Por: tribune.com.pk/ 18-04-2018

QUETTA: Commandant Frontier Corps (FC) 77 Wing Colonel Hussein Ahmad has said that in this era of innovation and scientific development, acquiring education in line with modern technology is imperative for female youth of Balochistan.

“The Balochistan FC is taking concrete measures for provision of girls’ education in the province,” said Col Ahmad while speaking at the FC Girls Public School Harnai on Monday.

Different civil society members, political leaders, social workers and tribal elders were also present on this occasion. Col Ahmad was the chief guest.

Col Ahmad said, “The mother’s lap is considered to be the first step towards discipline and knowledge. It is a fact that a child’s education and training begins in the world as soon as it comes to the mother’s lap.

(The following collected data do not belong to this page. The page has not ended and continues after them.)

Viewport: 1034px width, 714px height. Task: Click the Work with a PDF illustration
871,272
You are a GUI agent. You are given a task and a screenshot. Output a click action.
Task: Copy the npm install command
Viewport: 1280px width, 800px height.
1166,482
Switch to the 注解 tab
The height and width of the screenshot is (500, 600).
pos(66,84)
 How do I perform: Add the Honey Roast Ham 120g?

An educated mother can raise a good and disciplined child.”

Col Ahmed said that along with the restoration of peace and security in the province, FC was taking potential steps for the establishment of modern educational institutions in far-flung and retrograde areas of the province and providing all basic educational facilities to the Baloch people.

He said that previously FC Boys Public School was established in the Harnai district, which was playing a vital role in educational development of the district.

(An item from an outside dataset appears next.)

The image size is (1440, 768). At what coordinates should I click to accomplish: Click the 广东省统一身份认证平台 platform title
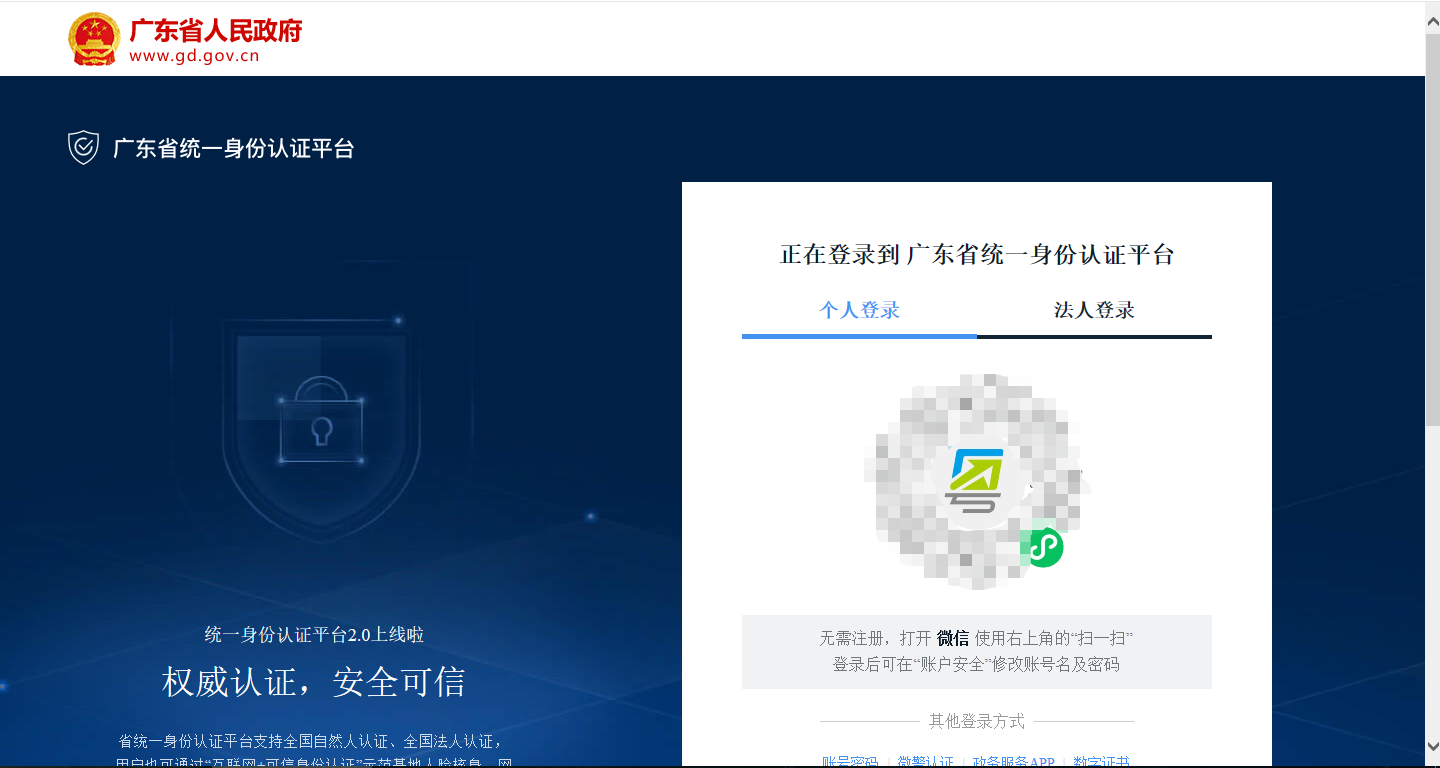(233, 149)
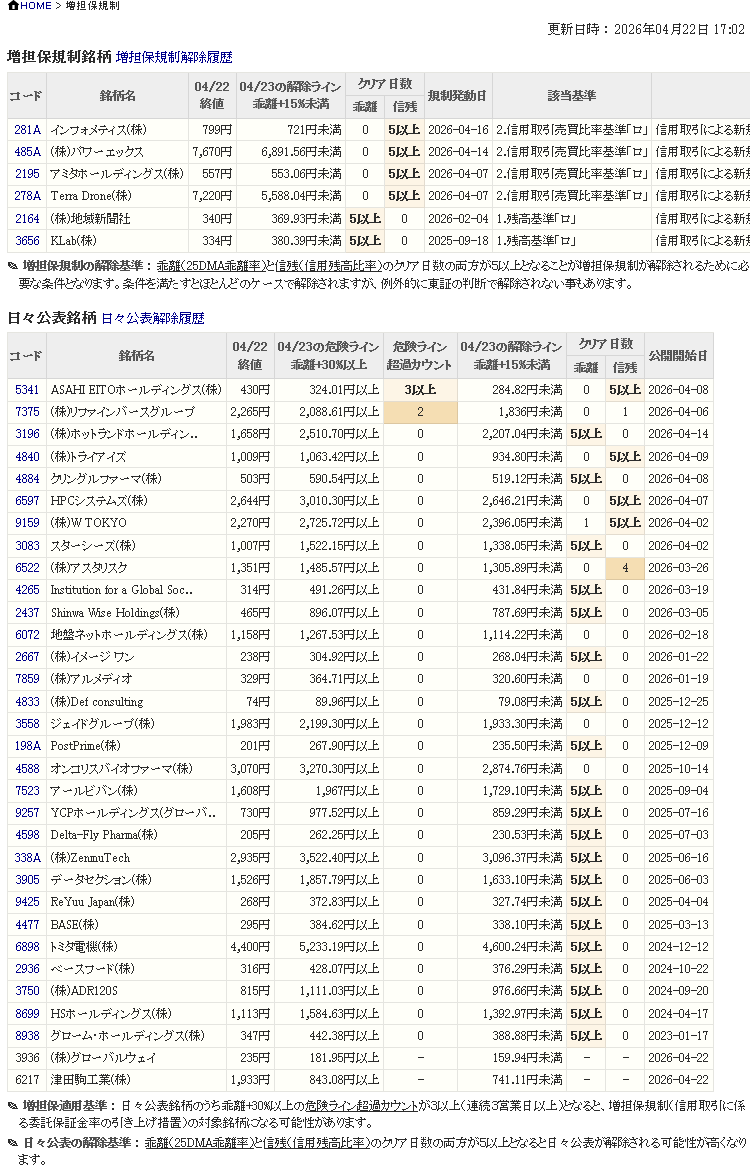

He said, “Now the Balochistan IGFC has initiated establishment of FC Girls Public School in Harnai, keeping in mind customs and traditions of the region.”

He said that a separate building was constructed for the girls school, enabling girls to study in a peaceful environment without any confliction.

He said that women’s education was important for both the development of the country and the maintenance of a good domestic environment.

“By educating girls we are empowering women and providing them pace for their socioeconomic development.